▸ **SOURCE DATA**:
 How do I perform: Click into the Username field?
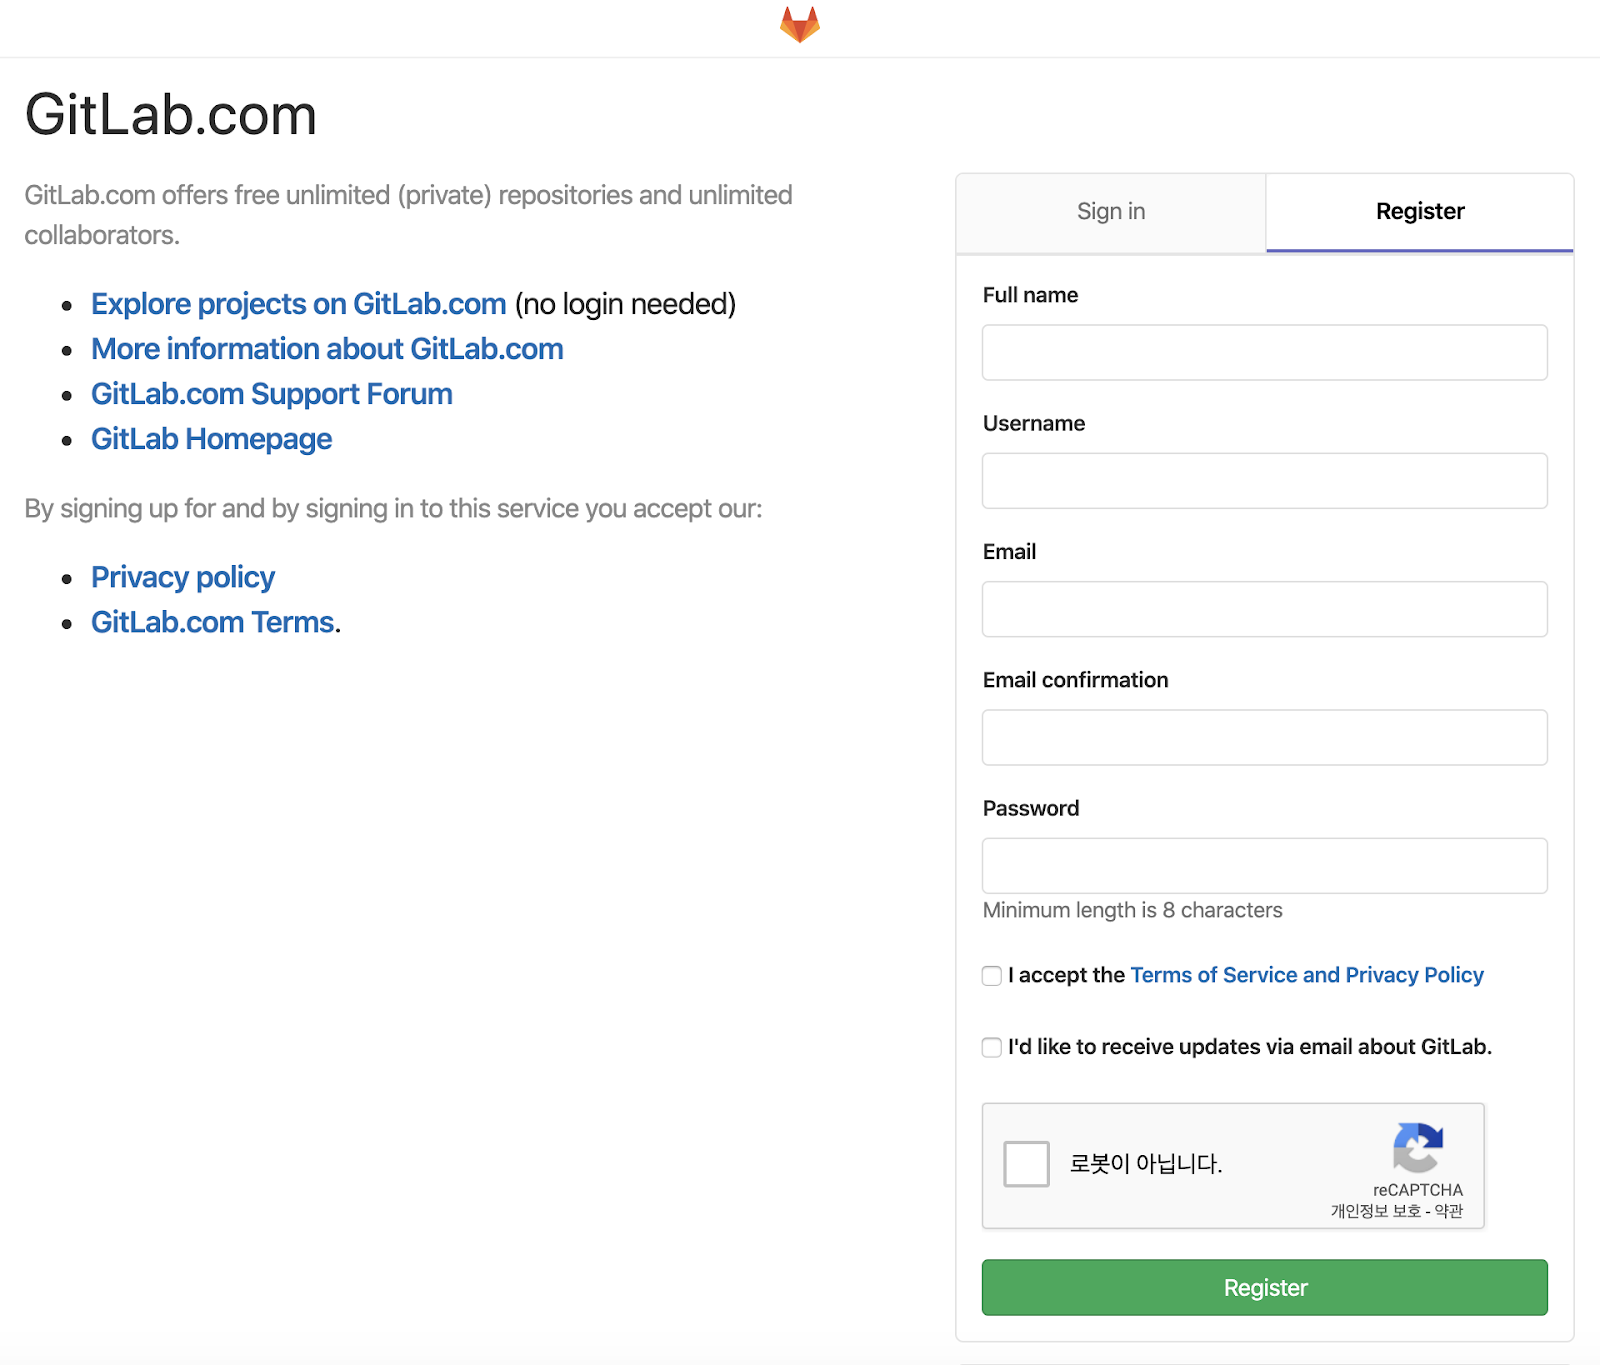[x=1264, y=481]
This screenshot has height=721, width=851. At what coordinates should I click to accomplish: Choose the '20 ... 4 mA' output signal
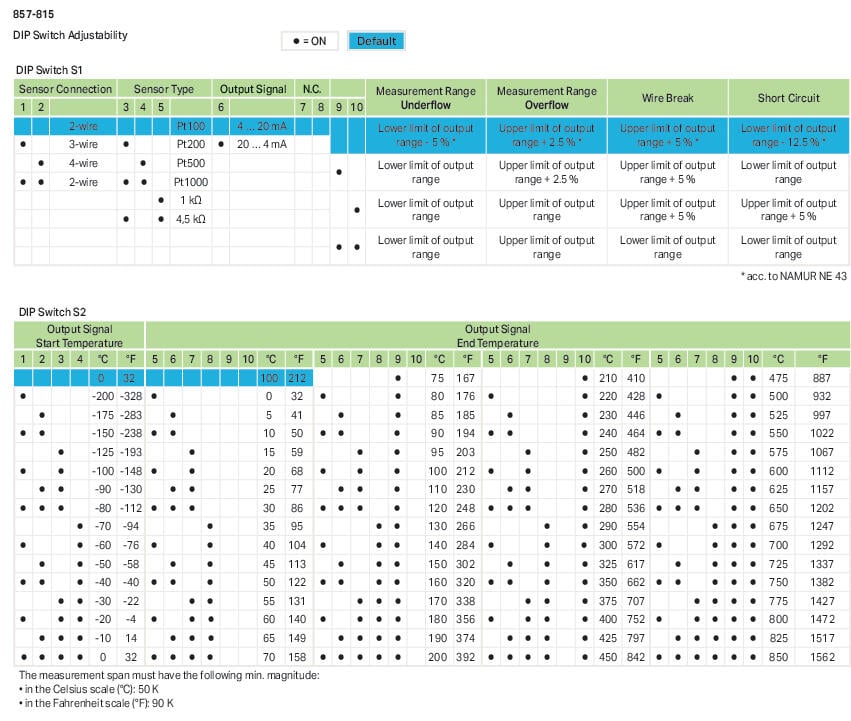tap(261, 145)
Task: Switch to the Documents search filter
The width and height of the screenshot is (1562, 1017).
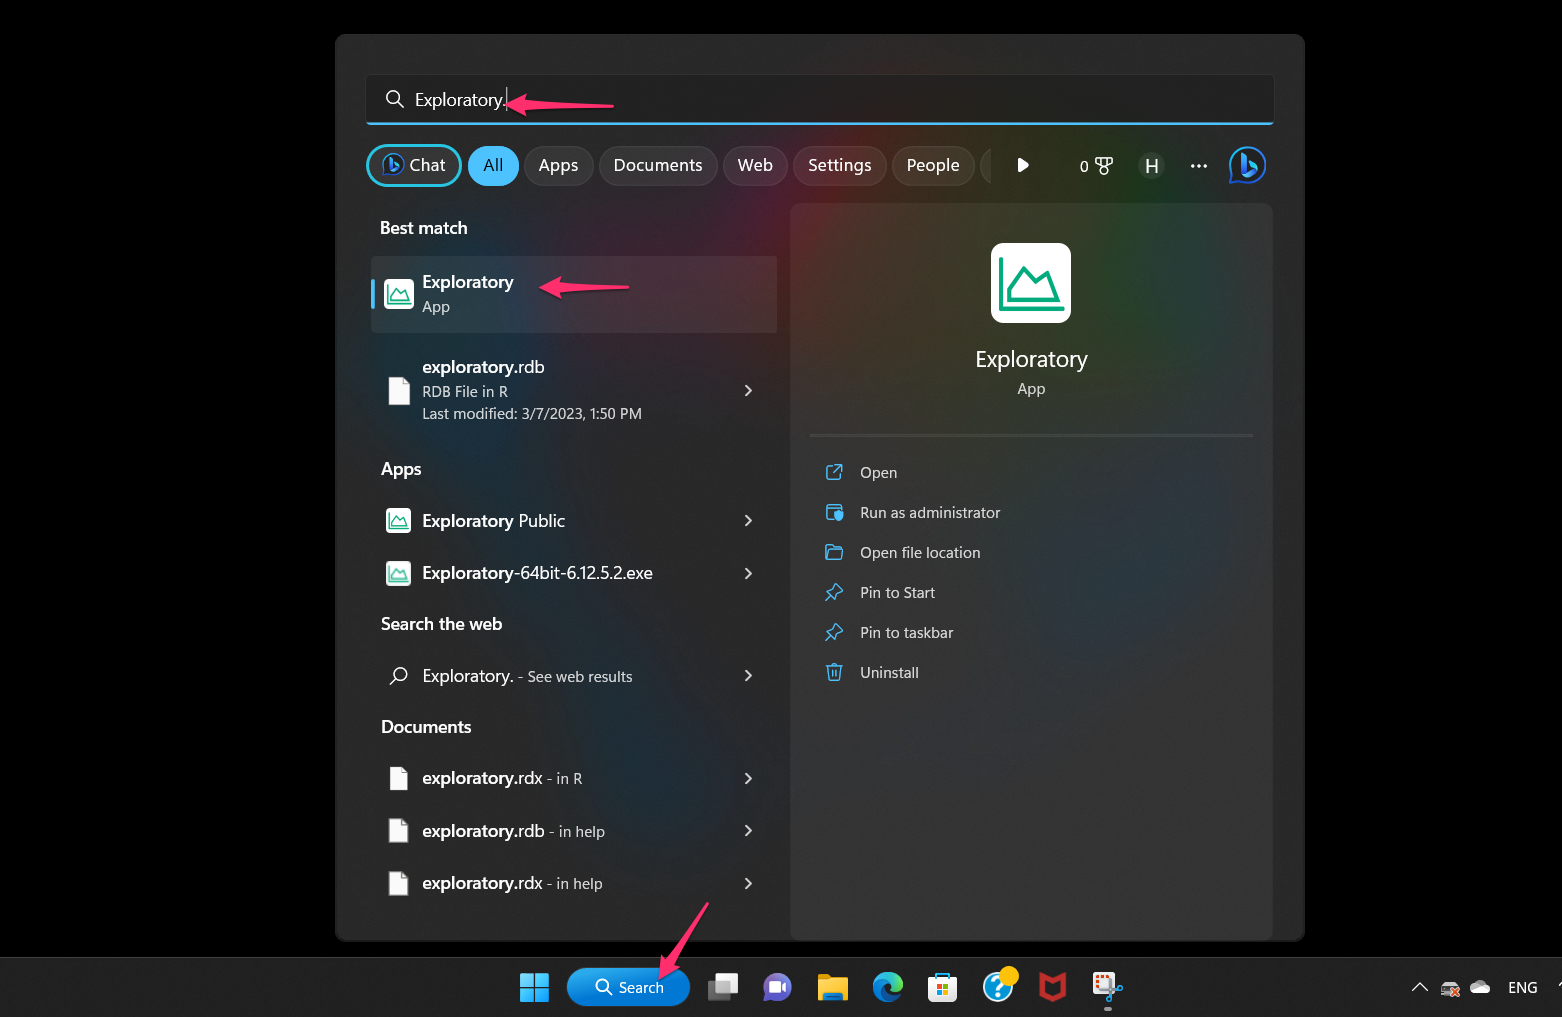Action: [x=657, y=165]
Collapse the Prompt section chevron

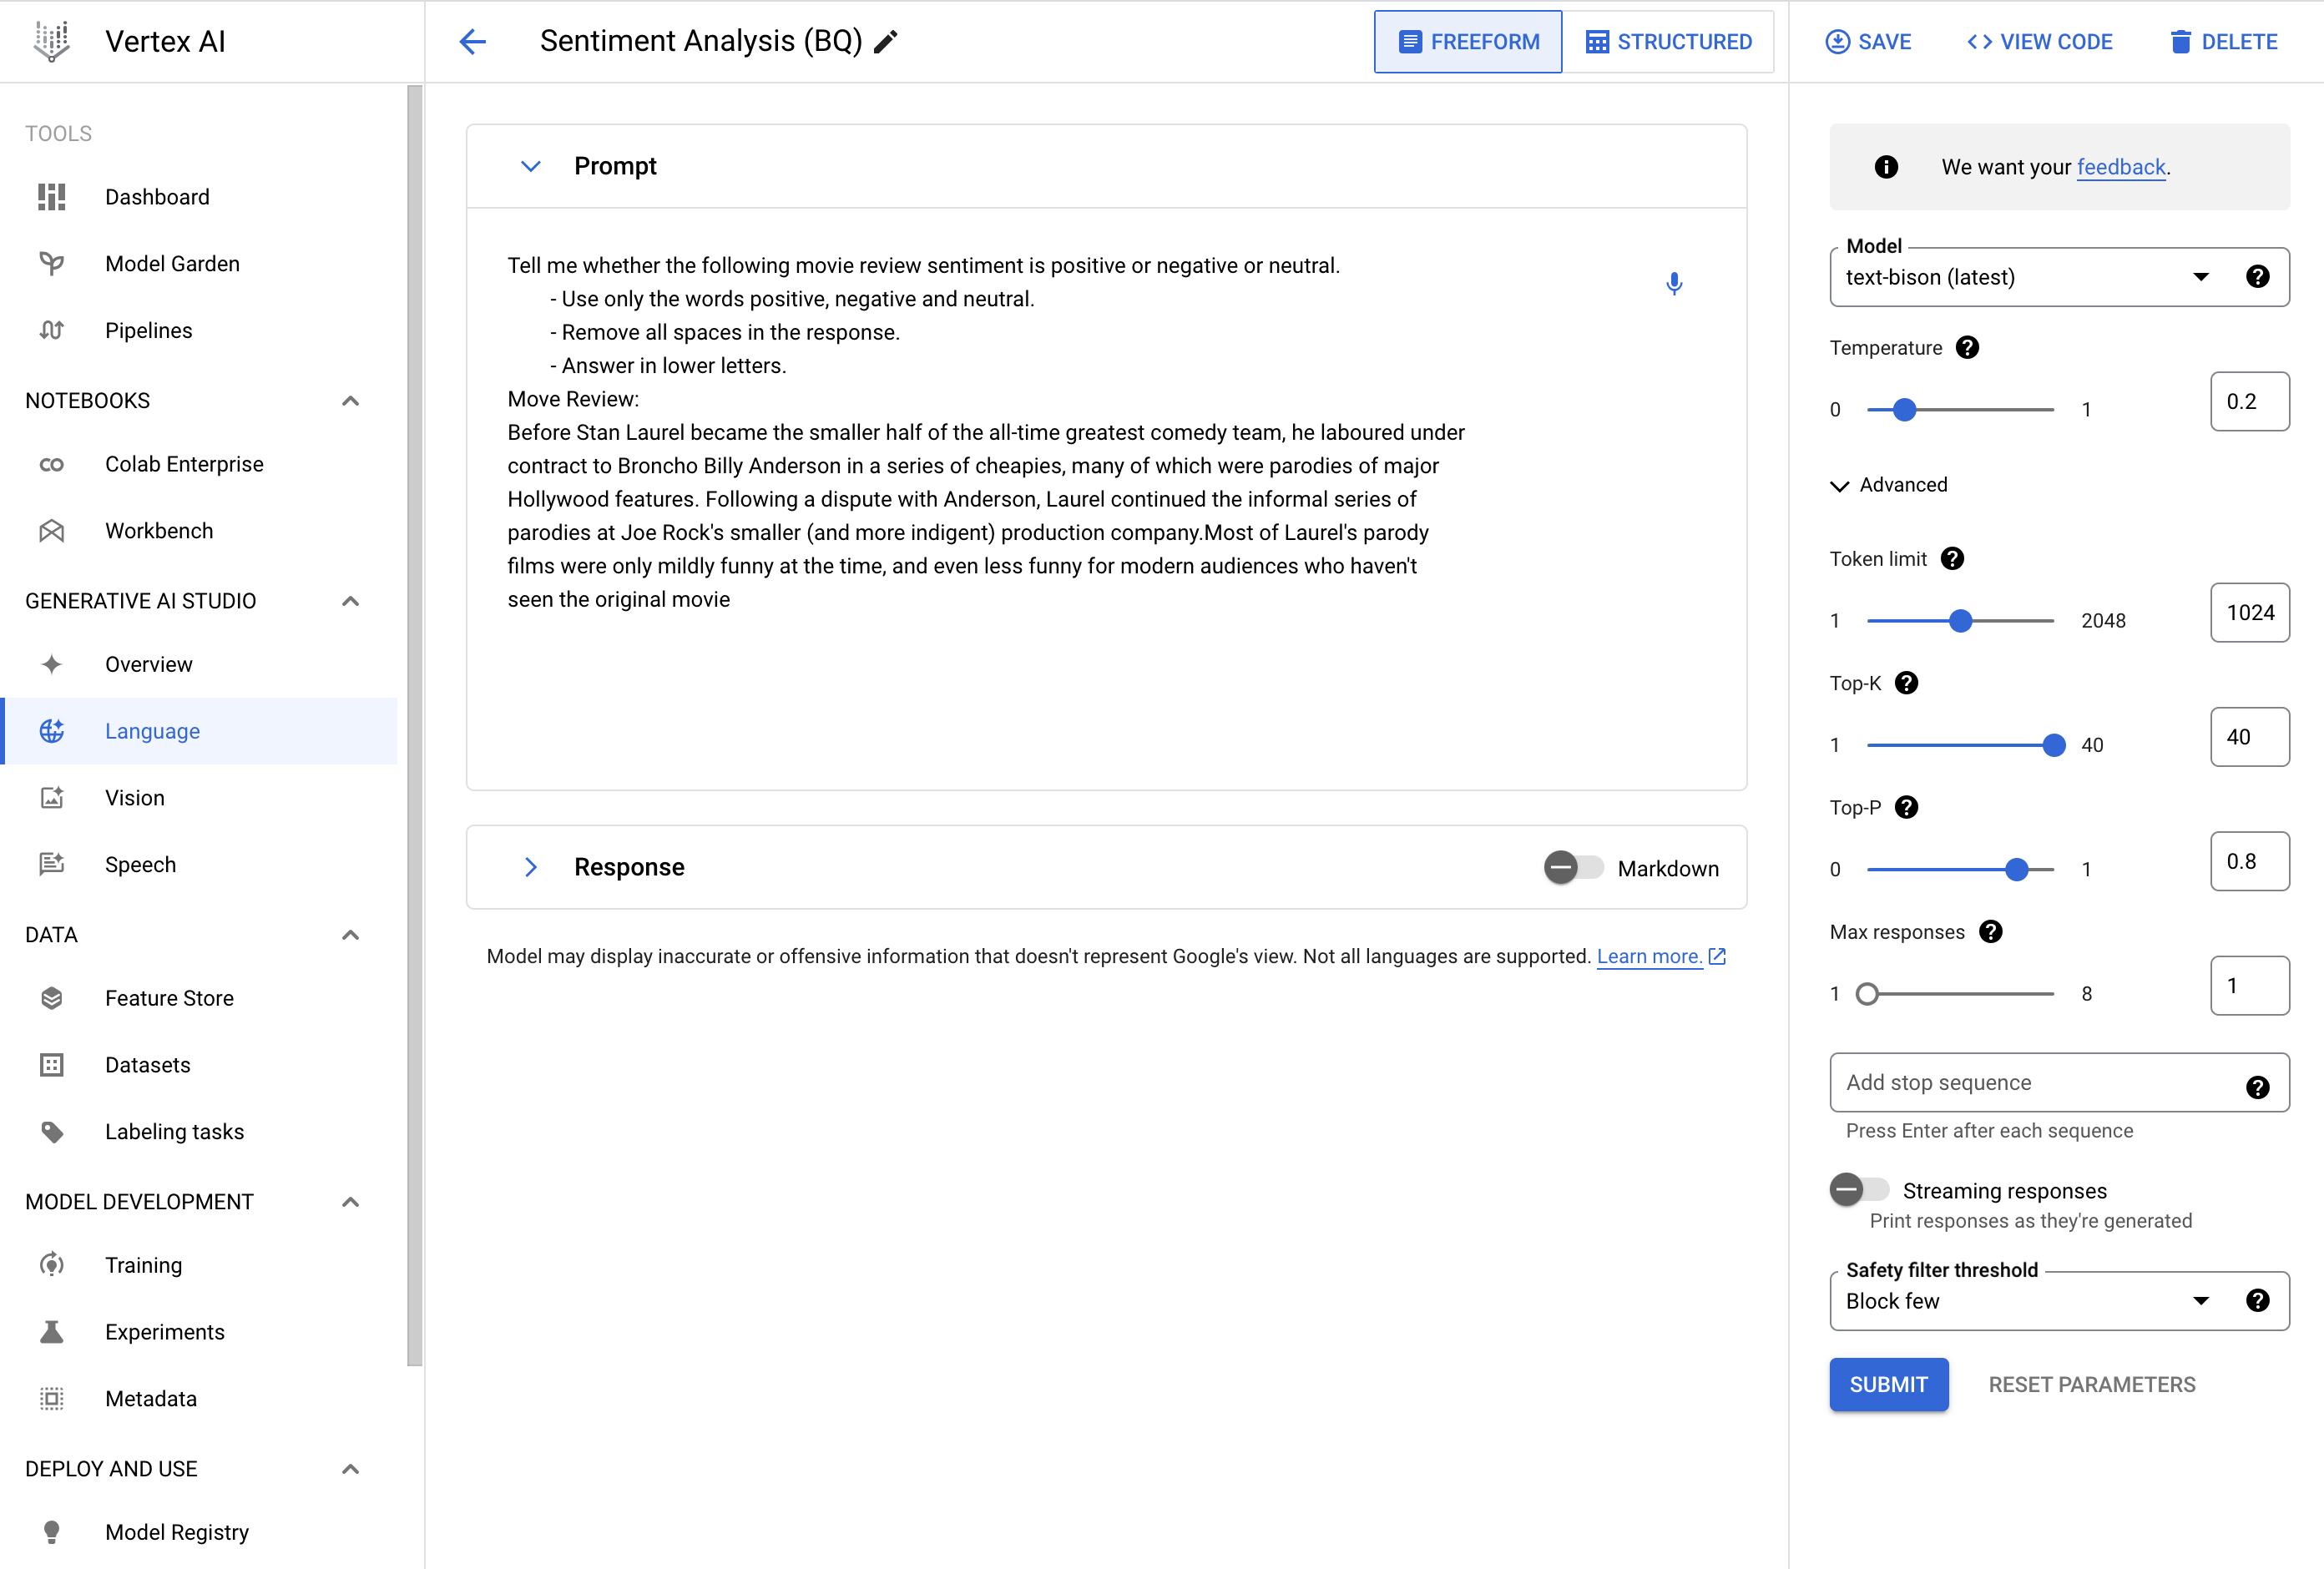(x=529, y=164)
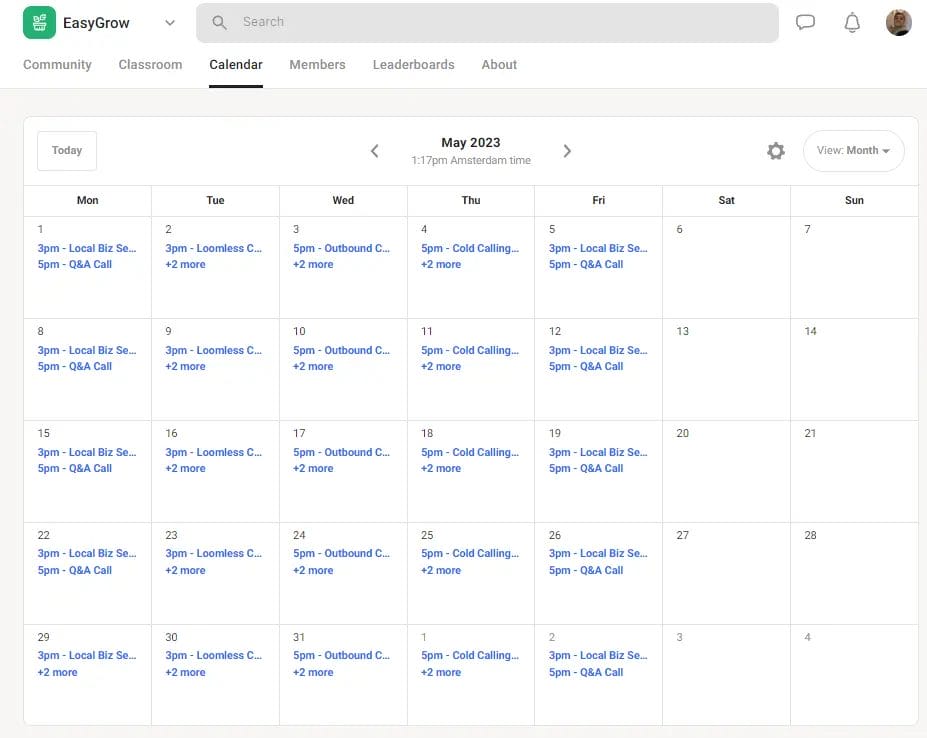
Task: Expand +2 more events on May 2
Action: coord(185,265)
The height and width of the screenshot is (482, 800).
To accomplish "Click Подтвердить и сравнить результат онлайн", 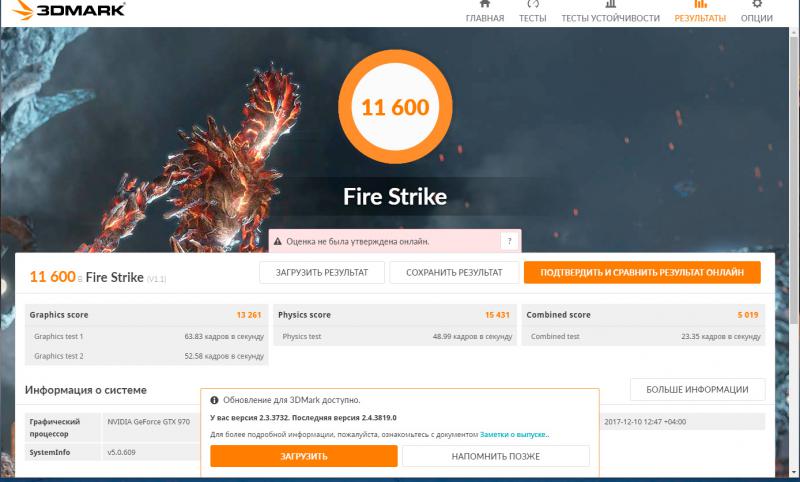I will pyautogui.click(x=642, y=272).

▸ **INSTRUCTIONS FOR THE TASK**:
All that should be printed is the run of lines above from the one with "Collapse the Prompt section chevron" through the one with "The height and", both included, exactly as given, with pictures left out.

▸ **PROBLEM SOLUTION**:
Collapse the Prompt section chevron

(x=529, y=164)
Task: Expand +2 more events on May 2
Action: coord(185,265)
The height and width of the screenshot is (482, 800).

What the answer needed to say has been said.